Un rey que casi no parece de
verdad, demasiado bueno y ejemplar para no ser una invención fabulosa. En
realidad San Luis es en efecto un personaje literario, el protagonista de la
crónica de su amigo y compañero de armas, el señor de Joinville, sólo que,
contra todas las apariencias, no es ficticio sino que fue de carne y hueso.
Luis IX, hijo de Blanca de
Castilla –y en consecuencia primo de San Fernando-, quedó huérfano de padre a
los doce años, y tras la regencia materna, en 1234 ciñó la corona de Francia.
Casó con Margarita de Provenza y tuvo once hijos.

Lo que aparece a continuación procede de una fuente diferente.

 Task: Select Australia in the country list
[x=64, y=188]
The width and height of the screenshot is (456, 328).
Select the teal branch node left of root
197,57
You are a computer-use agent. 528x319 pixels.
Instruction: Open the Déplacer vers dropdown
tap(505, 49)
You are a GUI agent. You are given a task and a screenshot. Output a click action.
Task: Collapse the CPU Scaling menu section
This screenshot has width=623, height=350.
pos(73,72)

Rey, como se ha dicho, ideal,
justiciero, caritativo, generoso vencedor de los ingleses, con quienes firmó un
magnífico tratado de paz, y piadosísimo hasta el punto de hacerse terciario
franciscano. Se me reprocha, dijo, dedicar tanto tiempo a la oración, pero no
se murmuraría si empleara aún más tiempo en el juego la caza.
Francia y su monarquía le
eligieron como patrón, y en cuadros, grabados y estatuas le vemos rígido y
envarado sin aquella conmovida humanidad que tan bien supo transmitirnos en su
prosa Joinville. En la lejanía de la historia tiene un aire irreal por
excesivamente bueno, pero para corregir esta impresión su vida concluye con una
doble e intensa nota de fracaso.
Decidido a consagrare a la más alta
de las empresas que podía concebir la Edad Media, en 1248 (tal vez a destiempo,
demasiado tarde) se hace cruzado, y en la batalla de Mansurah conoce la derrota
y cae prisionero de los infieles. En 1270 vuelve a intentar lo que será la
última de las cruzadas, y en Túnez él y
la flor de su ejército mueren de la peste.
Su cuerpo fue trasladado primero
a Sicilia y Francia, donde se le enterró en el panteón real de San Dionisio de
París. Fue canonizado por Bonifacio VIII el año 1297.
Cuenca, 19 de agosto de 2019.
José María Rodríguez González. Profesor e investigador histórico.